November 25, 2024

Correlation to Causation

Solutions to Confounding

  1. Recap
    • Causation requires assumptions
    • Solutions involve trade-offs (internal vs external validity)
    • Experiments: assumptions?
  2. Interlude: Cholera
  3. Conditioning:
    • what is it?
    • what are the assumptions?

Recap

Solutions to Confounding

We want to use correlation to provide evidence of causation:

  • but we know that confounding (a form of bias) can lead us astray.
  • if we can reasonably make some assumptions, correlation can be strong evidence of causality without bias.
  • What are the assumptions needed to infer correlation \(\to\) causation?
  • How can we check/interrogate those assumptions?

Always a Trade-off

But the choice of “solution” to confounding — or our research design — always involves a trade off:

Increasing confidence that our correlation yield an unbiased estimate of the causal effect of \(X\) on \(Y\) (internal validity)…

…comes at the price of limiting the kinds of cases we can examine and the kinds of causal variables we can examine (external validity)

  • easier to carefully manipulate less important causal factors for small groups of people/cases
  • difficult, costly, and unethical to experimentally manipulate important causal factors for society more broadly

Internal Validity

Internal Validity

A research design (choice of which cases to compare using correlation) has internal validity when the causal effect of X on Y it finds is not biased (systematically incorrect) / does not suffer from confounding.

  • studies with strong internal validity imply that we have very good reason to believe that the correlation of X and Y we observe actually implies the causal effect of X on Y.
  • we believe it is unbiased because we can believe the assumptions (e.g. randomization)

External Validity

External Validity

is the degree to which the causal relationship we find in a study captures/is relevant to the causal relationship in our causal question/claim

  • Study has external validity if the relationship found is true for the cases we are interested in

    • if study has sampling bias (undergrads not the same as population of all humans), may lack external validity
  • Study has external validity if the causal variable in the study maps onto the concept/definition of the cause in the causal claim.
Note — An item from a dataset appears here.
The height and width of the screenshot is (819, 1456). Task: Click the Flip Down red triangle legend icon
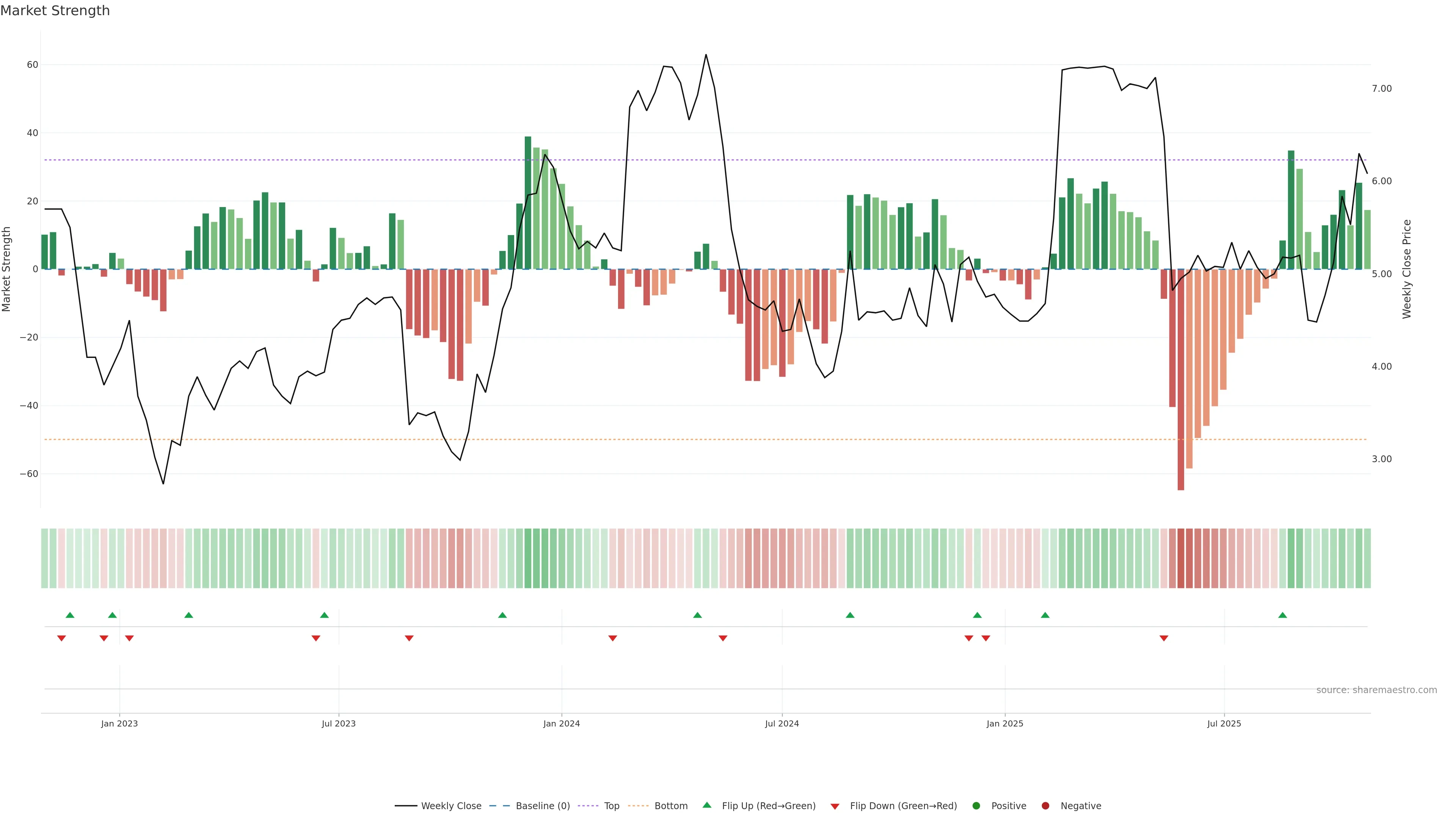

    • E.g. Fox News media effects vs lab experiments

Speech and Hate Crimes

Did Trump rallies cause an increase in hate crime?
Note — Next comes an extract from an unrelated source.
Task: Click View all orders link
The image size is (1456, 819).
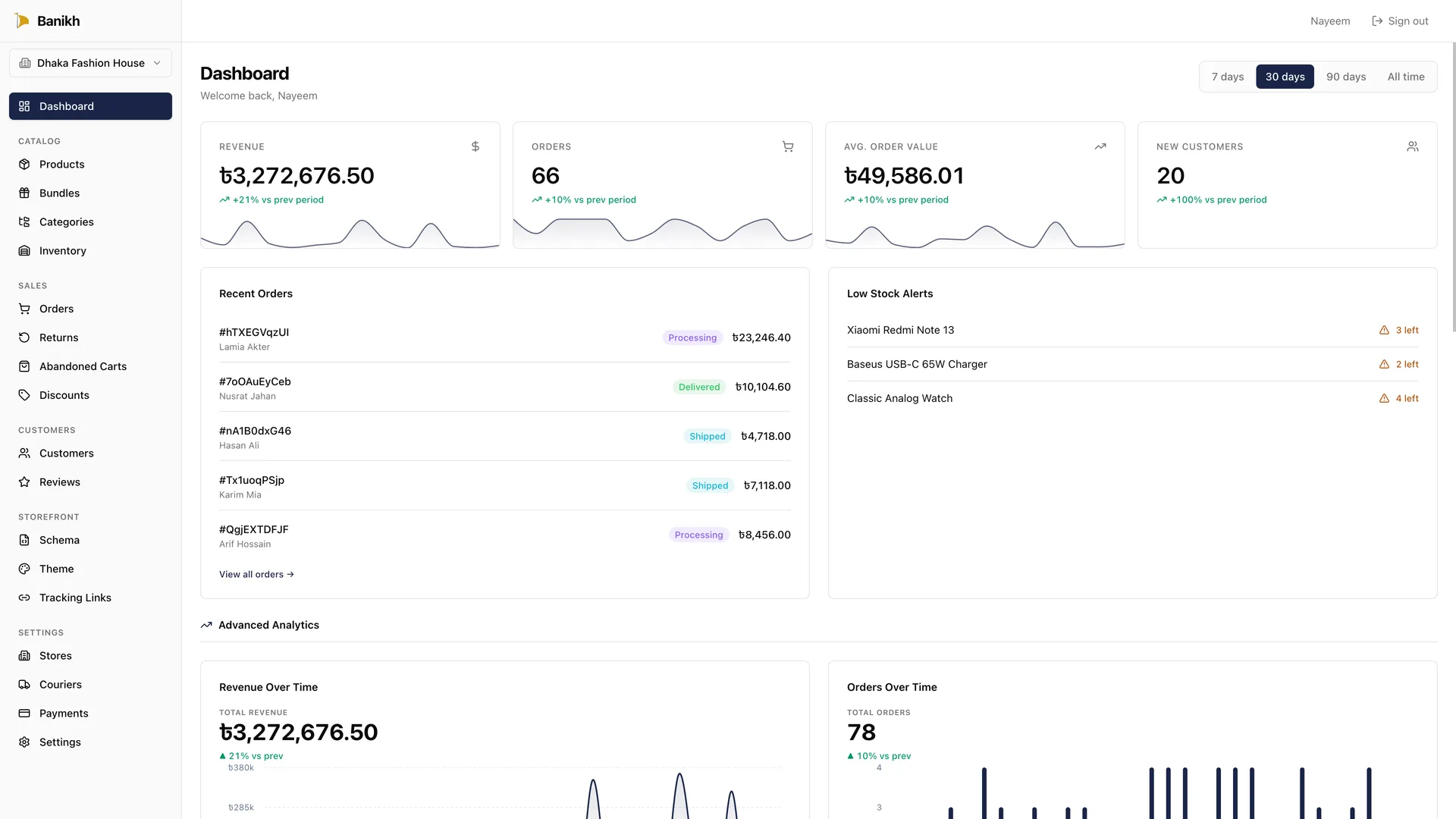Action: 256,574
“A USA TODAY analysis of the 64 rallies Trump … held [between] 2017 [and 2019] found that, when discussing immigration, the president has said ‘invasion’ at least 19 times. He has used the word ‘animal’ 34 times and the word ‘killer’ nearly three dozen times.”

Speech and Hate Crimes

But as we discussed, this correlation might suffer from confounding:

DISCUSS WITH NEIGHBORS: could there be other factors about communities that…

  • caused rallies to occur there
  • caused hate crimes to be higher

BOARD

Speech and Hate Crimes

One way to solve confounding is to do an experiment:

Kalmoe (2014) examines the effect of “aggressive” and “violent” language on support for political violence.

  • 512 survey respondents in random sample of US adults were randomly assigned to see two versions of campaign ad
  • one used more aggressive words like “fight”, the other less aggressive words.
  • people report their support for violence

Speech and Hate Crimes

Kalmoe (2014) finds that “aggressive” and “violent” language increased support for political violence.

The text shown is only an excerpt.